Source passage |

* * * *

Finally, we compared the ancient individuals to the present-day Sandawe and Hadza groups in Tanzania, who historically or recently practiced foraging lifeways. Previous studies have shown that the Hadza and Sandawe have distinctive ancestry from their neighbours, with unusually high proportions of ancestry related to ancient African foragers11,13,14,22. We built an extended version of model 2 including both groups (Extended Data Fig. 8 and Supplementary Note 6). In contrast to the general pattern for ancient individuals, we could not fit Hadza and Sandawe into a simple regional clade, even after accounting for recent admixture that is probably related to incoming pastoralists and farmers (contributing a total of about 41% and about 62% ancestry for these Hadza and Sandawe individuals, respectively). In particular, both were inferred to share a lineage closest to ancient foragers from north-central Tanzania, but the Hadza had excess allele sharing with the Mota individual, while the Sandawe had excess allele sharing with southern African foragers.

Effective population sizes

We inferred recent (up to about 500 years before the individual’s birth) ancestral effective population sizes (Ne) for the higher-coverage ancient individuals by scanning for long runs of homozygosity (ROH), which are expected to be present in the genomes of individuals either from populations with small sizes or whose parents have familial relatedness (the latter resulting in especially long ROH) (Methods and Extended Data Fig. 9). The calculation of Ne depends on several factors in addition to census population size; in particular, Ne is a function of both population density and the distance scale of those social interactions that lead to reproduction. All of the ancient individuals are inferred to have at least one long ROH (> 4 centimorgans (cM)), consistent with broad worldwide trends towards smaller population sizes in more ancient societies23. However, the Ne estimates vary by an order of magnitude, from individuals with minimal ROH, suggesting relatively larger population sizes (I5950 (Mota): Ne = 5,470, 95%  confidence interval (CI) = 1,237 to unbounded; I8821 (Kisese II): Ne = 2,640, 95% CI = 881–16,424) to those with an ROH of longer than 100 cM, indicative of much smaller population sizes (for example, I8808 (Jawuoyo): Ne = 377, 95% CI = 229–678). Overall, the range is similar to many African forager groups today (Ne, around 500–1,500)24 and towards the low end when compared with present-day population sizes worldwide23.

Discussion

In contrast to previous studies, our results show that a two-way clinal model extending latitudinally from eastern to southern Africa is insufficient to explain observed patterns of genetic variation in ancient sub-Saharan African foragers. Here we demonstrate that central-African-related ancestry (closest to present-day Mbuti among sampled populations), along with Mota-related and southern African-related ancestry, was ubiquitous (in varying proportions) from southwestern Kenya to southeastern Zambia (Fig. 3), with all three components present by at least about 7 ka in Tanzania and about 16 ka in Malawi. Furthermore, when considering ancient African foragers from a wide range of time periods, ecological contexts and archaeological associations, geographical proximity remains the strongest predictor of genetic similarity5,11. Such a pattern may indicate that long-range migrations were rare in the terminal Pleistocene and Holocene, when these individuals lived. This hypothesis is supported by the signals in our admixture graphs of excess genetic relatedness at subregional scales but not at longer-distance scales. Although it is not possible at present to estimate when and how quickly this three-way cline emerged, it must have post-dated both the emergence of the Mota-related lineage around 80–60 ka12,16 and, with respect to the central-African-related ancestry, the split between Aka and Mbuti less than around 50 ka25,26.

* * * *

Material shown |
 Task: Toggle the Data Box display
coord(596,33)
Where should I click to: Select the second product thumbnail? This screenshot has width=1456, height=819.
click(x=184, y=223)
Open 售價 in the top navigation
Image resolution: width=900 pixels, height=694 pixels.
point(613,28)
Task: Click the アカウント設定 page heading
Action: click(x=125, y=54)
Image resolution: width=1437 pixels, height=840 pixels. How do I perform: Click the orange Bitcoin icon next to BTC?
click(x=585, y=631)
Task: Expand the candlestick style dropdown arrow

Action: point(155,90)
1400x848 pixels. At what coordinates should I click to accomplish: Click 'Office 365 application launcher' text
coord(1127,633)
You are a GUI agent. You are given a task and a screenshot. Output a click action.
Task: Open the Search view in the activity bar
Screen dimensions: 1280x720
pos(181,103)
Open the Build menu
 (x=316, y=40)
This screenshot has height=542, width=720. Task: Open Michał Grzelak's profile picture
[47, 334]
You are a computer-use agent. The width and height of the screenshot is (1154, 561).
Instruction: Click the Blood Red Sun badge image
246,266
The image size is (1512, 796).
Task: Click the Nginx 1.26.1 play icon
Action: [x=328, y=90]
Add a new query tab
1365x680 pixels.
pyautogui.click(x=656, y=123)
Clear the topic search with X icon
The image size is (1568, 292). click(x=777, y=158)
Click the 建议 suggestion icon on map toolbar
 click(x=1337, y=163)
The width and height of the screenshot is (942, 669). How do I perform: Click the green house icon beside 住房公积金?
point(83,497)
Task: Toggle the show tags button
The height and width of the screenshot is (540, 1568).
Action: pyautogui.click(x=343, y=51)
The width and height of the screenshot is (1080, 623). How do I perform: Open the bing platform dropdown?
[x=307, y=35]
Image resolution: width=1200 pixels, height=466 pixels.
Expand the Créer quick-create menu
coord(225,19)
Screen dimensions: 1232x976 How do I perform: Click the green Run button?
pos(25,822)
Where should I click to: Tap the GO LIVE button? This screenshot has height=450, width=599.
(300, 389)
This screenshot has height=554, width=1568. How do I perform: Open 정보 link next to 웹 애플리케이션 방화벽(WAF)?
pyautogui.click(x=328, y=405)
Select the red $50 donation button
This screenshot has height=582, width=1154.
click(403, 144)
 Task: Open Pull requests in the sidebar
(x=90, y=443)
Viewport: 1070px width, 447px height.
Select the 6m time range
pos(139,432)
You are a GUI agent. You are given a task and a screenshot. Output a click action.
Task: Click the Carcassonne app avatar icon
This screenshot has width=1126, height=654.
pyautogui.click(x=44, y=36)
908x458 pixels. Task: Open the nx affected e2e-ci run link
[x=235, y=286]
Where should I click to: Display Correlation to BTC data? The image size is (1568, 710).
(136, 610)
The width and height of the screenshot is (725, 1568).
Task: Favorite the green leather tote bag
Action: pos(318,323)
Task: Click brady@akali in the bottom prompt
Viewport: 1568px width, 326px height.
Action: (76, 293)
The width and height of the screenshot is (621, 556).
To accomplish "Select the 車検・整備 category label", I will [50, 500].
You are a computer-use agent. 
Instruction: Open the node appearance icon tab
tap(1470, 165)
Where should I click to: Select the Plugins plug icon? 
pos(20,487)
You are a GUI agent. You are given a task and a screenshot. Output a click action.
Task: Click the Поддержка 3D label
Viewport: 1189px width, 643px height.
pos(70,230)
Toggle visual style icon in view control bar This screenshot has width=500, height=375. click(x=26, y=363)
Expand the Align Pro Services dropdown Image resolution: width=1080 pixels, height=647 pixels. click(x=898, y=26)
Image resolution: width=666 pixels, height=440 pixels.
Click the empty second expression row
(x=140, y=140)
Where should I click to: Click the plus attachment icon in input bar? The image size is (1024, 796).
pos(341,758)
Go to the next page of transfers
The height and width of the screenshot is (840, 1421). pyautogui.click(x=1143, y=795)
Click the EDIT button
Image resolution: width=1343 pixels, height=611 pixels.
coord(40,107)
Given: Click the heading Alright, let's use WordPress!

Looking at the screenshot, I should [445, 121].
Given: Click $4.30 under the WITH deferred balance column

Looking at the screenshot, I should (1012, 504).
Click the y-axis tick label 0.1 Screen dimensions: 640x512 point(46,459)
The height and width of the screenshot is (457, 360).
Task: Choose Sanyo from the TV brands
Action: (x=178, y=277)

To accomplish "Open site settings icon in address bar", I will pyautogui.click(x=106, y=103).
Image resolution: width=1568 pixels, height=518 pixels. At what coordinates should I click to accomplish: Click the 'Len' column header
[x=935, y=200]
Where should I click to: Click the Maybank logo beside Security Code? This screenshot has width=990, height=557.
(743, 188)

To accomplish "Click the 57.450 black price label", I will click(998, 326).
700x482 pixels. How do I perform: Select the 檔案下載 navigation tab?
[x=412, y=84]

* * * *

Activity |
List every individual that the passage on ancient African forager genetics identifies by a code, with the site name given beside each code. The data comes from a different source than the text above it.

Solution for this problem |
- I5950 (Mota)
- I8821 (Kisese II)
- I8808 (Jawuoyo)